Postal union calls for action against dangerous dogs
The appeal comes after a Glasgow postman was attacked by two Japanese Akita dogs.
A postal union has called for tougher action against dangerous dogs after a postman was attacked and hospitalised in Glasgow.
Thomas McGrath, 45, was attacked by two Japanese Akita dogs in the city on Monday at around 10.30am.
The Communication Workers Union (CWU) has now called on the Scottish Government to back a bid by SNP backbencher Christine Grahame to strengthen the law.
Ms Grahame’s Control of Dogs (Scotland) Bill would put more responsibility on dog owners for controlling their animals by allowing police to intervene at a dog owner's home and not just in a public place.
Mr McGrath was walking up a garden path delivering mail in Swinton Crescent, Baillieston, when the dogs attacked him.
He suffered face, back and arm injuries, including a wrist and hand wound which needed surgery at Glasgow Royal Infirmary.
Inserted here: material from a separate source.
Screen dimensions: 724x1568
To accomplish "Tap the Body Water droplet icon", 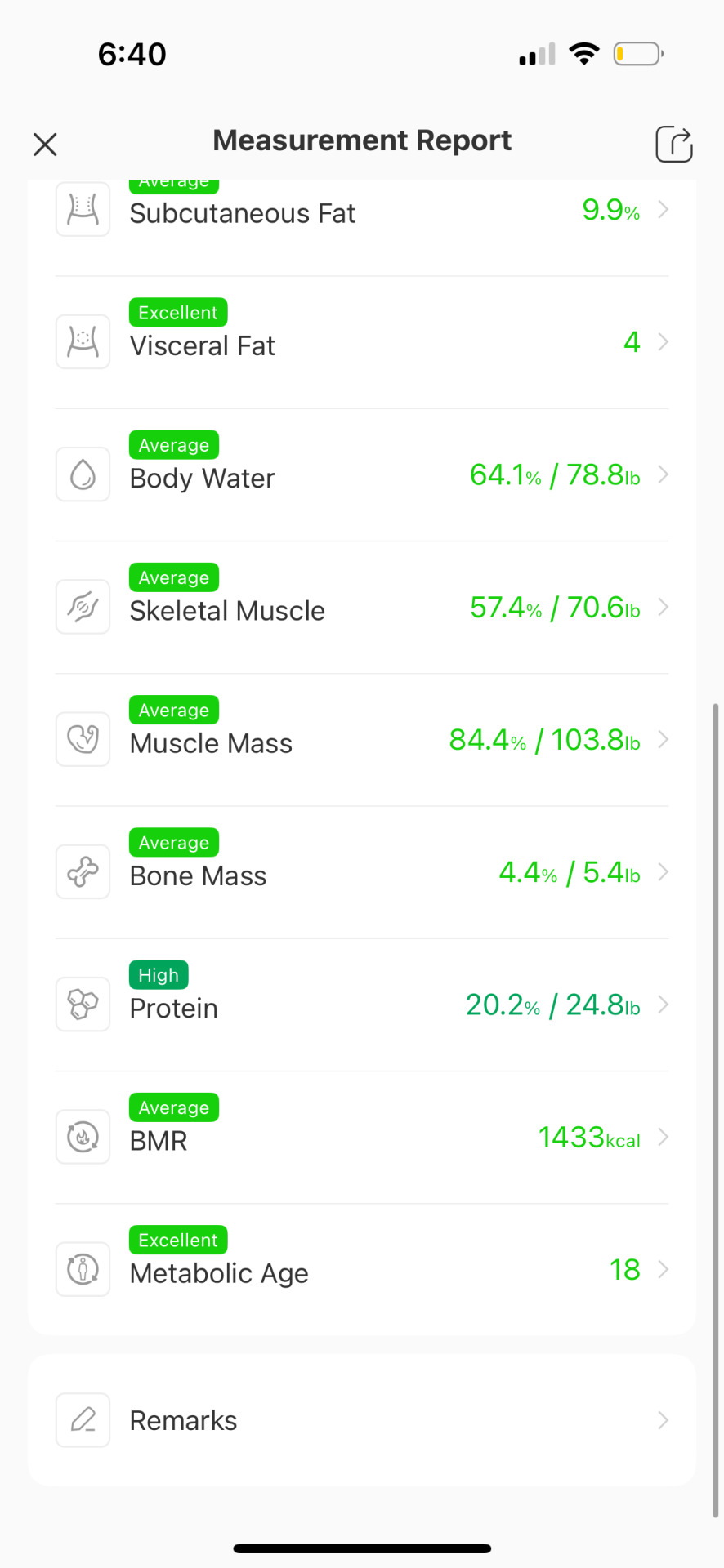I will [83, 474].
He is now recovering in hospital.
Strathclyde Police said the 62-year-old owner of the dogs gave his permission for them to be destroyed.
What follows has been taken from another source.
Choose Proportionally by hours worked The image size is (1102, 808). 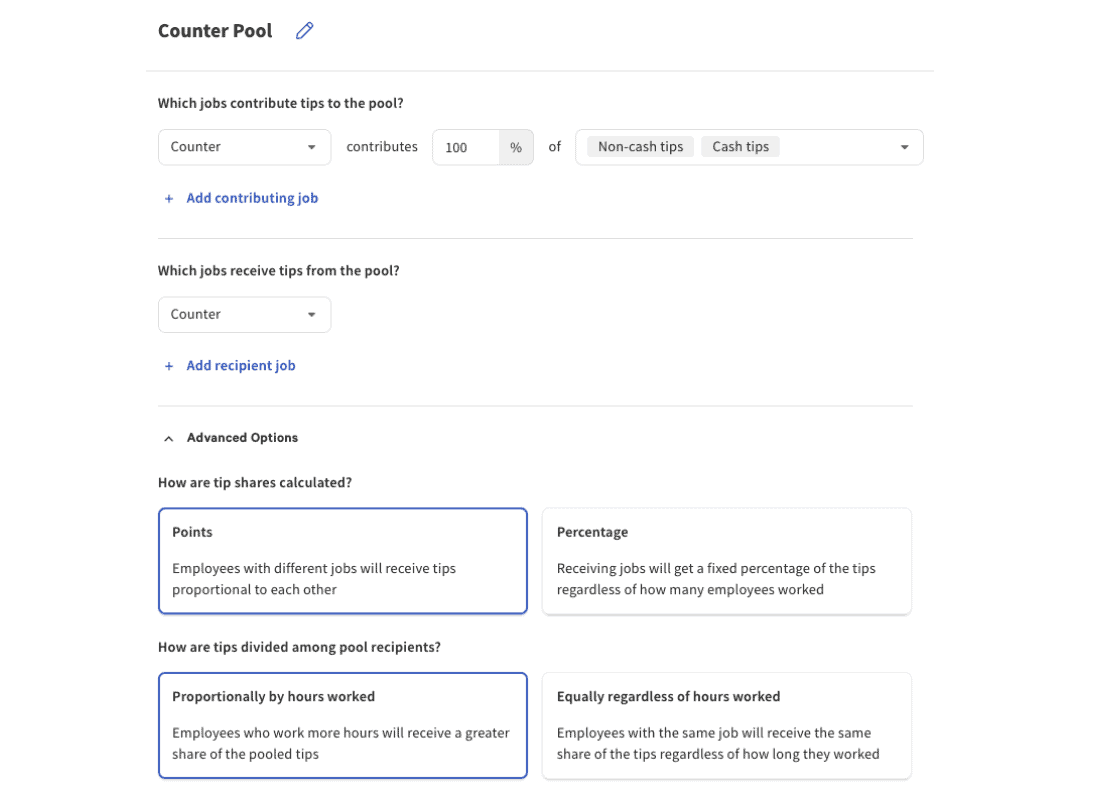pos(342,725)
A spokeswoman for the force said: "A 62-year-old man is subject of a report to the procurator fiscal in connection with the Dangerous Dogs Act."
Meanwhile, CWU national health and safety officer Dave Joyce said: "Postal workers in the UK suffer up to 6,000 dog attacks every year, with many resulting in serious injuries."
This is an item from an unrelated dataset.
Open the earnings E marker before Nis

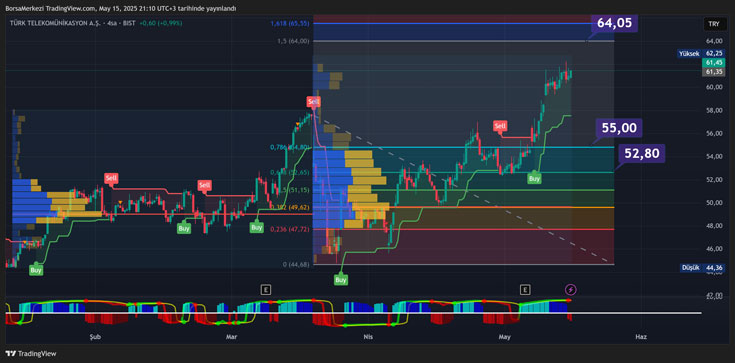(266, 290)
He said the 1991 Dangerous Dogs Act did not address the behaviour of "irresponsible" owners as it did not cover attacks which took place on private property.
"Some 70% of attacks on postal workers - including some of the most serious dog attacks of recent years - occur on private premises such as in front garden, on paths and drive ways," he said.
He said Ms Grahame’s Bill, which the union is backing, would address this "gaping hole" in the law.